Sono abituato a commentare i fatti, non le parole, quindi sulle dichiarazioni proiettate al futuro immediato e non, quasi tutte, mi limito a registrare ogni singola parola in attesa degli eventi. Quella sull'80-90% dei giocatori che ha reso secondo o meglio delle aspettative è oggettivamente una bugia e questo è un fatto. Prendo atto della conferma che Li è solo ("ha indebitato se stesso") e che quindi, se ce ne fosse ancora bisogno, vengono smentiti i discorsi secondo cui il vero proprietario è Jack Ma o Robin Li, lo Stato Cinese o Goldrake. Sulla campagna acquisti tutto dipenderà dalla qualità di quelle 2-3 entrate e dalla qualità delle uscite.


----------



## dottor Totem (13 Aprile 2018)

La mia preoccupazione che passano gli anni e stiamo ancora al livello tifoso-ragioniere contabile. Stiamo ancora parlando di bilanci, entrate e uscite. Mi chiedo come si fa a non preoccuparsi del bilancio se si parla quasi esclusivamente di quello. 

I giocatori non hanno per nulla reso secondo le aspettative, anzi sono il vero problema di questa rosa. 

Senza champion si venderà almeno uno tra Donnarumma e Suso, pare che se ne sia dimenticato. 

Il rinnovo a Gattuso poteva essere tranquillamente rimandato a giugno, tutta questa fretta non l'ho capita. 
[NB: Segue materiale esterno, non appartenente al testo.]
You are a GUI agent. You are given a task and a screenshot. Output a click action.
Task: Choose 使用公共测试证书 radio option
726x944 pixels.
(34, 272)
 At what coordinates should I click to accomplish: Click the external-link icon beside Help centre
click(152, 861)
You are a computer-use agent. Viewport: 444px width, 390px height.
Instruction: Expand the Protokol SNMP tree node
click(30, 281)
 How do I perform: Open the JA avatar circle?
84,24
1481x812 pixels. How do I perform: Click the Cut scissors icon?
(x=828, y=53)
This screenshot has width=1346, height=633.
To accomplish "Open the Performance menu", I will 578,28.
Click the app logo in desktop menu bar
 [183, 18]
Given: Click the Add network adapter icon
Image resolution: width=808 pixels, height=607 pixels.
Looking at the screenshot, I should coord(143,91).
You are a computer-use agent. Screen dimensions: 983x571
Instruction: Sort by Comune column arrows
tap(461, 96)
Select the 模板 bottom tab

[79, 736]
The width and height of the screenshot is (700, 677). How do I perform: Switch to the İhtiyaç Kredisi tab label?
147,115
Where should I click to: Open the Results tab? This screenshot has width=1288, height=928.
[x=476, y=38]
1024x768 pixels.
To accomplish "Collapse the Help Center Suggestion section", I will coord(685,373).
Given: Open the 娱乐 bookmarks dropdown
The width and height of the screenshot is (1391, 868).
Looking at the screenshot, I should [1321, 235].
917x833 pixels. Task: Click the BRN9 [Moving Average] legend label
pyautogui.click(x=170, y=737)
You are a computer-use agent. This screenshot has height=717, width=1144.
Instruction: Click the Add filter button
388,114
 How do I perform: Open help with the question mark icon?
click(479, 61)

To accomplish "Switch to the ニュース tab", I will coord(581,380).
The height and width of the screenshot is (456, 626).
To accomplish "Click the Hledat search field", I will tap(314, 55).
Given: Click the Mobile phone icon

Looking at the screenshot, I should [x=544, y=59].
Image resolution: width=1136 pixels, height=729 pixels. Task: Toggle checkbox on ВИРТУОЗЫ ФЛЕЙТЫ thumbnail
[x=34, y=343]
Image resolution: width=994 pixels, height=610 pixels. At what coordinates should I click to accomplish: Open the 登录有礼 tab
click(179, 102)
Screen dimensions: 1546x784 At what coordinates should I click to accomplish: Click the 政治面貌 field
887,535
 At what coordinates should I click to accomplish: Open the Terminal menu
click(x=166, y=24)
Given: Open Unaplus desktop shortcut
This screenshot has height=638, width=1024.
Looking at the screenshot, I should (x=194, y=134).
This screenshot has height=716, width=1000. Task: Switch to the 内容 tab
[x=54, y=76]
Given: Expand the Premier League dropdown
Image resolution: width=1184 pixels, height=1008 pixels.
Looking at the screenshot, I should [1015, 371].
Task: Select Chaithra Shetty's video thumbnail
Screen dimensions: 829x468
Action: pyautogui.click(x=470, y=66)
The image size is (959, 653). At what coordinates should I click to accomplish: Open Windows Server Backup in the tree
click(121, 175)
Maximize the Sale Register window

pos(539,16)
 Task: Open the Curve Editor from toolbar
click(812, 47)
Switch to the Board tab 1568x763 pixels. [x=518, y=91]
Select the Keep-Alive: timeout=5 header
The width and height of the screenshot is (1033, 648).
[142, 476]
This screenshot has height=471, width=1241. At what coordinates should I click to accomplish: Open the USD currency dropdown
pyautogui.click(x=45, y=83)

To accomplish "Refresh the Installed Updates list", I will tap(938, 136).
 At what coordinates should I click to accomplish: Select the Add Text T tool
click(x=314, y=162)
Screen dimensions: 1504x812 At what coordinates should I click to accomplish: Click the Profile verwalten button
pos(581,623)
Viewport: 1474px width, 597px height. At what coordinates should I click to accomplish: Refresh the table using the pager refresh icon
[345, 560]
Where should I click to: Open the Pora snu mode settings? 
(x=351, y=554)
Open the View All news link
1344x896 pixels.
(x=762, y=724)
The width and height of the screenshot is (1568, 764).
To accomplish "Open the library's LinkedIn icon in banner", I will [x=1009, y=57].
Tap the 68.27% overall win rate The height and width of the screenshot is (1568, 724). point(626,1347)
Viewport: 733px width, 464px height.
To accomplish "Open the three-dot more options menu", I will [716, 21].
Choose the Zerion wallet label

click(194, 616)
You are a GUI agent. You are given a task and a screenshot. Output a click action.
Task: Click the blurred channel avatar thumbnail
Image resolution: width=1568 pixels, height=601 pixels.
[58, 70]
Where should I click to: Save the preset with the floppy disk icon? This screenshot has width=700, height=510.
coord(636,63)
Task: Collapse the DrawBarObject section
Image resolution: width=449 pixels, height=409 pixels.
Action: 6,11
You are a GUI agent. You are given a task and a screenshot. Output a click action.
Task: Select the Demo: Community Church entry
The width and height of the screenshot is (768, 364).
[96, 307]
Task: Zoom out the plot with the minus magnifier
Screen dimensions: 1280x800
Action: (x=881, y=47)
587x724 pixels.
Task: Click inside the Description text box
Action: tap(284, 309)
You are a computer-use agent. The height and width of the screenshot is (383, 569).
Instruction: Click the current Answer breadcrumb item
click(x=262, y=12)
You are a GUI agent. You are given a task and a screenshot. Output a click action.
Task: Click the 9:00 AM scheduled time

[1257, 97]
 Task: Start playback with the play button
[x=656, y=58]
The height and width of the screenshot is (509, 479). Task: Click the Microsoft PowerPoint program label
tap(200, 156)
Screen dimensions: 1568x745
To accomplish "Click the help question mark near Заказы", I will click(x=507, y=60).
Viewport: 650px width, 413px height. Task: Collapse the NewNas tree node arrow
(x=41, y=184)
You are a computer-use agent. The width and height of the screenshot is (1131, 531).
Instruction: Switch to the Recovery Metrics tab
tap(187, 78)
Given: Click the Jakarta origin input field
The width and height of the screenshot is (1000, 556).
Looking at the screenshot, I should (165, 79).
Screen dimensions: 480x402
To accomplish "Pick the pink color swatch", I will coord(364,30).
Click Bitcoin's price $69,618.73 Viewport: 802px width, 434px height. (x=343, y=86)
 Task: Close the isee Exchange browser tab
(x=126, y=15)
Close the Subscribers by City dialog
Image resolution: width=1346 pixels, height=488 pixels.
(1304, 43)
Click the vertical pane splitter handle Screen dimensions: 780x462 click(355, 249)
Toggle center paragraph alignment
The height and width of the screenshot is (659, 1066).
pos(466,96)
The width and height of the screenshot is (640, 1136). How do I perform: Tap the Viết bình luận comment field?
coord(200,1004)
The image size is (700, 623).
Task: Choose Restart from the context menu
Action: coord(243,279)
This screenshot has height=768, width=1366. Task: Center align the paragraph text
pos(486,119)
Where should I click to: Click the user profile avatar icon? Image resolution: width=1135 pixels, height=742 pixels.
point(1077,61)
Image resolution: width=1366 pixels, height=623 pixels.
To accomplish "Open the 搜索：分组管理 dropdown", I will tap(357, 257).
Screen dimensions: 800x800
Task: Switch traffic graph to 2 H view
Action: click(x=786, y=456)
I bilanci si fanno a fine stagione ma oggi a -5 dalla scorsa stagione, non si può definirlo positivo.


----------



## Teddy (13 Aprile 2018)

corvorossonero ha scritto:


> ancora con le patenti di tifo?  ma ragazzi quanti anni avete?



Quoto. Mai capito questo atteggiamento da parte di alcuni utenti.


----------



## patriots88 (13 Aprile 2018)

Garrincha ha scritto:


> Ma ancora, quali sarebbero queste plusvalenze non facili per cui Mirabelli ha fatto un capolavoro? Bertolacci e Bacca in prestito? Niang, Sosa e De Sciglio avevano i loro estimatori e li hai ceduti a prezzi onesti


Niang a 20mln è un furto con scasso altro che prezzi onesti
Idem de sciglio a 12.


----------



## patriots88 (13 Aprile 2018)

Comunque i 3 acquisti di cui parla fassone non sono ovviamente i parametri zero. 
Giusto qualche demente o i soliti in malafede possono pensarla così.
Saranno acquisti importanti.
Se poi per prendere cavani (a caso) devo vendere donnarumma tanto meglio.


----------



## Djici (13 Aprile 2018)

patriots88 ha scritto:


> Niang a 20mln è un furto con scasso altro che prezzi onesti
> Idem de sciglio a 12.



Se non sbaglio il prezzo di Niang e di 14 mln + 1 mln di bonus che non prenderemo mai.
Ma forse sbaglio io eh.


----------



## uolfetto (13 Aprile 2018)

a me alcune cose lasciano perplesso, però a quelli che si lamentano che siamo dietro a roma e napoli su tutto dico che è abbastanza inevitabile. anche a me sarebbe piaciuto che arrivasse la nuova proprietà e schioccando le dita ci avrebbero fatto superare club che lavorano bene da 4/5 anni così al primo colpo.


----------



## Ruuddil23 (13 Aprile 2018)

uolfetto ha scritto:


> a me alcune cose lasciano perplesso, però a quelli che si lamentano che siamo dietro a roma e napoli su tutto dico che è abbastanza inevitabile. anche a me sarebbe piaciuto che arrivasse la nuova proprietà e schioccando le dita ci avrebbero fatto superare club che lavorano bene da 4/5 anni così al primo colpo.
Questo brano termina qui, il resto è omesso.